Can contemporary technology simulate the spectrum of a star? 
 A: It depends how good of an approximation you want. If you just want something that looks like starlight to the human eye then it's not too hard - you can buy Solar spectrum bulbs at any hardware store. But of course, this isn't going to give you a great approximation, and it's only going to be anywhere close in the visible wavelengths.
If you want something that's going to be a fairly good approximation across a very wide range of wavelengths then just heat any random object up to between $3600\:\mathrm{K}$ and $50,000\:\mathrm{K}$, depending on the star. (Those massive blue stars at $50,000\:\mathrm{K}$ will present a challenge, but I think it's within the bounds of experimental possibility.) This works because stars and other hot object both emit spectra that are close to the ideal black body spectrum.
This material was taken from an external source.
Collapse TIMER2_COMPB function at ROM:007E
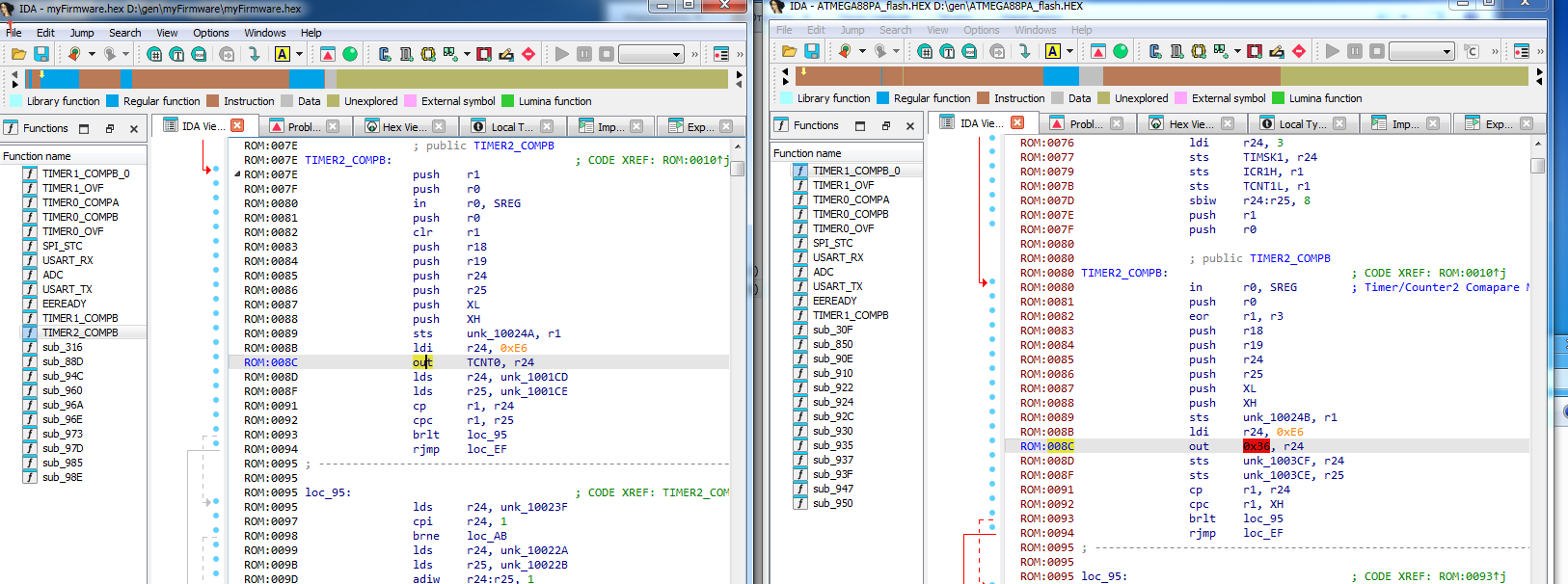The height and width of the screenshot is (584, 1568). click(237, 174)
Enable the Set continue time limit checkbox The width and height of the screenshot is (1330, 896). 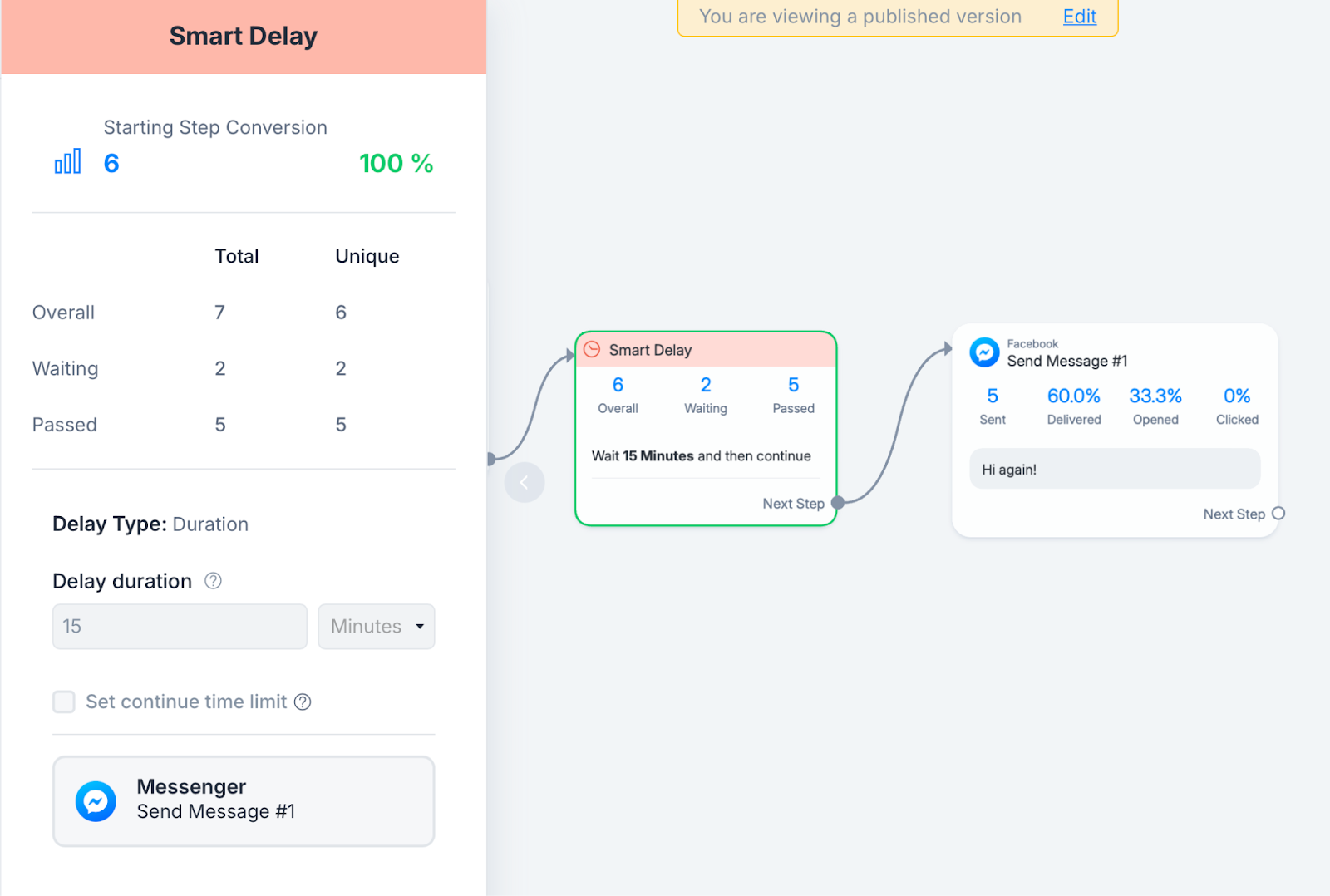click(x=64, y=702)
You can get an idea of how close by comparing the curve on this graph to the edge of the yellow region:

(image source.) 
If you want to reproduce all those deviations from the ideal black body curve then it's going to be a bit harder, but it's probably doable if you have a good enough reason to bother. I would guess that a good technique would be to surround your black body with gases similar to the star's corona, in order to reproduce the absorption lines. Emission lines will be a bit more tricky, but I guess if there's no other way you could simply heat those gases up to the appropriate temperature.
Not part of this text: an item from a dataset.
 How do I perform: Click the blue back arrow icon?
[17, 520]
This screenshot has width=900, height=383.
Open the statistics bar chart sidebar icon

The uniqueness of a star's spectrum comes mostly from its temperature and its composition, i.e. the gases that make it up, so by using this method you could probably more or less simulate the spectrum of a specific star.
This method would simulate the spectrum of light that the star emits, but if you wanted to simulate the spectrum that we actually see it would be much harder. This is because the spectra of distant stars are modified by a redshift, caused by the fact that distant galaxies are moving away from us. The redshift is basically the optical equivalent of the doppler effect, and it causes us to see frequencies lower than what the star emits. If you wanted to simulate this in the laboratory you would have to use a different method than the one I've described, such as the customised diffraction gratings described in Rod Vance's answer.
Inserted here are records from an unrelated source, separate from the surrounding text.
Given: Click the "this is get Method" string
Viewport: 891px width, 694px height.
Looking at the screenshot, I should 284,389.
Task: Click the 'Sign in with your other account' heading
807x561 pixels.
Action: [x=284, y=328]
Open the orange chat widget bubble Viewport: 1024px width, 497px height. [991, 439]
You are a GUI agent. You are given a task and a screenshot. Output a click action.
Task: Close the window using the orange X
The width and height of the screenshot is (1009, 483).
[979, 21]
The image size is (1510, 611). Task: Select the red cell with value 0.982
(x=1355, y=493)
Of course, if you meant "simulate on a computer" then it's a different question. I think this is probably not too hard - you just need to look up the appropriate emission and absorption spectra and add them up in the right way. I'm sure people researching stars' spectra do this all the time.
A: I do not know explicitly of a technological solution to your problem, but I can in one sense give you an emphatic "yes" as long as the simulation were confined to certain wavelength bands. There may be difficulty simulating shorter than far UV wavelength behavior or longer than say $2\mu\mathrm{m}$ wavelength behavior with the technique I am about to talk about.
In single fibre optics, aperiodic gratings can realize reflectors and transmission functions with pretty much arbitrary wavelength response. There is quite a developed inverse scattering theory for designing such gratings for specific transfer functions. See the works of Leon Paladian in the mid to late 1990s on this topic. In particular, any causal, stable, linear, holomorphic transfer function can be realized by these techniques, so they could be used to mimic starlight in restricted bands by modifying the spectrum of a broadband or other source.
The kinds of things that this technique currently is good for are the following examples. Chirped gratings, where the grating is no longer periodic, can reflect different frequency components of the light with different delays (if the light first encounters high spatial frequencies, the blue components are reflected sooner than the red ones). So this kind of device can be used to cancel dispersion. This is of great use in communications, and also in femtosecond experimental physics, where a chirped grating can shape dispersed laser pulses so that pulses only a few femtoseconds long can be shaped.